The role of brain‐derived neurotrophic factor in learned fear processing: an awake rat fMRI study

Brain‐derived neurotrophic factor (BDNF) signaling is implicated in the etiology of many psychiatric disorders associated with altered emotional processing. Altered peripheral (plasma) BDNF levels have been proposed as a biomarker for neuropsychiatric disease risk in humans. However, the relationship between peripheral and central BDNF levels and emotional brain activation is unknown. We used heterozygous BDNF knockdown rats (BDNF (+/−)) to examine the effects of genetic variation in the BDNF gene on peripheral and central BDNF levels and emotional brain activation as assessed by awake functional magnetic resonance imaging (fMRI). BDNF (+/−) and control rats were trained to associate a flashing light (conditioned stimulus; CS) with foot‐shock, and brain activation in response to the CS was measured 24 h later in awake rats using fMRI. Central and peripheral BDNF levels were decreased in BDNF (+/−) rats compared with control rats. Activation of fear circuitry (amygdala, periaqueductal gray, granular insular) was seen in control animals; however, activation of this circuitry was absent in BDNF (+/−) animals. Behavioral experiments confirmed impaired conditioned fear responses in BDNF (+/−) rats, despite intact innate fear responses.
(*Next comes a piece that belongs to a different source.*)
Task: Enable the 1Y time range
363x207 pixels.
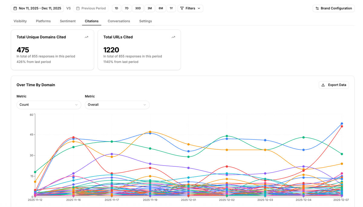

These data confirm a positive correlation [r = 0.86, 95% confidence interval (0.55, 0.96); P = 0.0004] between peripheral and central BDNF levels and indicate a functional relationship between BDNF levels and emotional brain activation as assessed by fMRI. The results demonstrate the use of rodent fMRI as a sensitive tool for measuring brain function in preclinical translational studies using genetically modified rats and support the use of peripheral BDNF as a biomarker of central affective processing.